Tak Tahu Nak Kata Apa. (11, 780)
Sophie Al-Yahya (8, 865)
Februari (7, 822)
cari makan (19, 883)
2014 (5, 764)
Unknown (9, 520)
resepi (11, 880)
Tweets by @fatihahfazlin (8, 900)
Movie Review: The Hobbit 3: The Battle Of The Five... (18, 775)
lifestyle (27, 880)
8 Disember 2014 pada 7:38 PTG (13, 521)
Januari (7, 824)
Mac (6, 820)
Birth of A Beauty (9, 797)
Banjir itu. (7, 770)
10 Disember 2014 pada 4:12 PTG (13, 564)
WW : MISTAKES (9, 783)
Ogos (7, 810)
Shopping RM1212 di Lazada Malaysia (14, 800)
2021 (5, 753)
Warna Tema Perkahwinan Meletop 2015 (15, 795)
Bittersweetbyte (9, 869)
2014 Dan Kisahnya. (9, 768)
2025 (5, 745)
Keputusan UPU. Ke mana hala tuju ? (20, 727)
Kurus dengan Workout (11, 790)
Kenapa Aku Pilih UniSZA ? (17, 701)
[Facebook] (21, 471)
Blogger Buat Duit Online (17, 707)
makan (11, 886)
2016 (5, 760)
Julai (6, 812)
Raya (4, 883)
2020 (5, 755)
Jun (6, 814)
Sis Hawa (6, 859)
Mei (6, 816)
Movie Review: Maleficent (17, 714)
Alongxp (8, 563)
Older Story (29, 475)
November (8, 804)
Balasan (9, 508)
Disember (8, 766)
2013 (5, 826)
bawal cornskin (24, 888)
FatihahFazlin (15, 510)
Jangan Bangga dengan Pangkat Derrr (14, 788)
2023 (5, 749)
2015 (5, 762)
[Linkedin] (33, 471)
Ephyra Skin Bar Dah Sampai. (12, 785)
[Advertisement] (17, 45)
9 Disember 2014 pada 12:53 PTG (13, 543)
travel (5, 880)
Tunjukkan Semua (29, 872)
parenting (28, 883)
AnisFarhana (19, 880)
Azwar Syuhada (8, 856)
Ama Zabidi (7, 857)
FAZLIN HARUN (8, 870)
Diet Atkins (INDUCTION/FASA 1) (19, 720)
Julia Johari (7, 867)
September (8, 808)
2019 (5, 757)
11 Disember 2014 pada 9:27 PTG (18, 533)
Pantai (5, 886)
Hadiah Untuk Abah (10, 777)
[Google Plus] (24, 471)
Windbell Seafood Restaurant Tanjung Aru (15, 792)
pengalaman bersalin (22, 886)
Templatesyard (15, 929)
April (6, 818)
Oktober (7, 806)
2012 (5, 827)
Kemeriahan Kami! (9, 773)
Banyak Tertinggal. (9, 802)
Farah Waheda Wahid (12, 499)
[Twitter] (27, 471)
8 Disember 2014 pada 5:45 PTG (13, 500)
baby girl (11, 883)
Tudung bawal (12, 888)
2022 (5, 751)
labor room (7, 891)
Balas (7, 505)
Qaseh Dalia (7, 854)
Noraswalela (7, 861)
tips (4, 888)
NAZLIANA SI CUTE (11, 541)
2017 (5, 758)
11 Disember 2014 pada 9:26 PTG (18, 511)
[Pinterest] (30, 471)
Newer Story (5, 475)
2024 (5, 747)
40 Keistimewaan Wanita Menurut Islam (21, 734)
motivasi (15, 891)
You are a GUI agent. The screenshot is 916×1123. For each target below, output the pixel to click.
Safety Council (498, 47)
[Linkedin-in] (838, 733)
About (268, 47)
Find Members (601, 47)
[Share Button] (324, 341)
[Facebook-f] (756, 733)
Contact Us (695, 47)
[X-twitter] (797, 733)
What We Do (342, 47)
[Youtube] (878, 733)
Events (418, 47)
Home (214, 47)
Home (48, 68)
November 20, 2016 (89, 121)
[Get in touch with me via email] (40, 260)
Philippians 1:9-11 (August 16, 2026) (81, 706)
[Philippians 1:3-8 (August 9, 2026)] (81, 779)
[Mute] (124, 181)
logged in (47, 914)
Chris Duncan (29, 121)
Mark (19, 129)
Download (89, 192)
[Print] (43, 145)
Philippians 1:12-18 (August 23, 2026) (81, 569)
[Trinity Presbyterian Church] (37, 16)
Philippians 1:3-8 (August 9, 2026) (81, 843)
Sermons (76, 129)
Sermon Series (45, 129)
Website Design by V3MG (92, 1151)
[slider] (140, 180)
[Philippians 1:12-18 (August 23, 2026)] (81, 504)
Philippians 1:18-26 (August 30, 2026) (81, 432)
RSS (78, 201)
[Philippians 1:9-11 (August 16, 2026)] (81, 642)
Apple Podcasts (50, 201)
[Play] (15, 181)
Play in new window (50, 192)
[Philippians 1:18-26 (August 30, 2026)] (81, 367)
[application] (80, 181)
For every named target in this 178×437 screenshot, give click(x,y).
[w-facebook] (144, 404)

## WHAT YOU SHOULD DO
Can you repeat every item from the one containing "[Philippians 1:3-8 (August" through the last item above, requests included and left unchanged, with each coordinate in the answers multiplied by 0.45 and rounded to a whole number, halves rounding up?

## RESULT BELOW
[Philippians 1:3-8 (August 9, 2026)] (36, 351)
[Mute] (56, 81)
logged in (21, 411)
Chris Duncan (13, 54)
Mark (9, 58)
Download (40, 86)
[Print] (19, 65)
Philippians 1:12-18 (August 23, 2026) (36, 256)
[Trinity Presbyterian Church] (17, 7)
Philippians 1:3-8 (August 9, 2026) (36, 379)
Sermons (34, 58)
Sermon Series (20, 58)
Website Design by V3MG (41, 518)
[slider] (63, 81)
[Philippians 1:12-18 (August 23, 2026)] (36, 227)
Philippians 1:18-26 (August 30, 2026) (36, 194)
RSS (35, 90)
[Philippians 1:9-11 (August 16, 2026)] (36, 289)
Apple Podcasts (23, 90)
[Play] (7, 81)
Play in new window (23, 86)
[Philippians 1:18-26 (August 30, 2026)] (36, 165)
[application] (36, 81)
For every named target in this 178×437 screenshot, give click(x,y).
[w-facebook] (65, 182)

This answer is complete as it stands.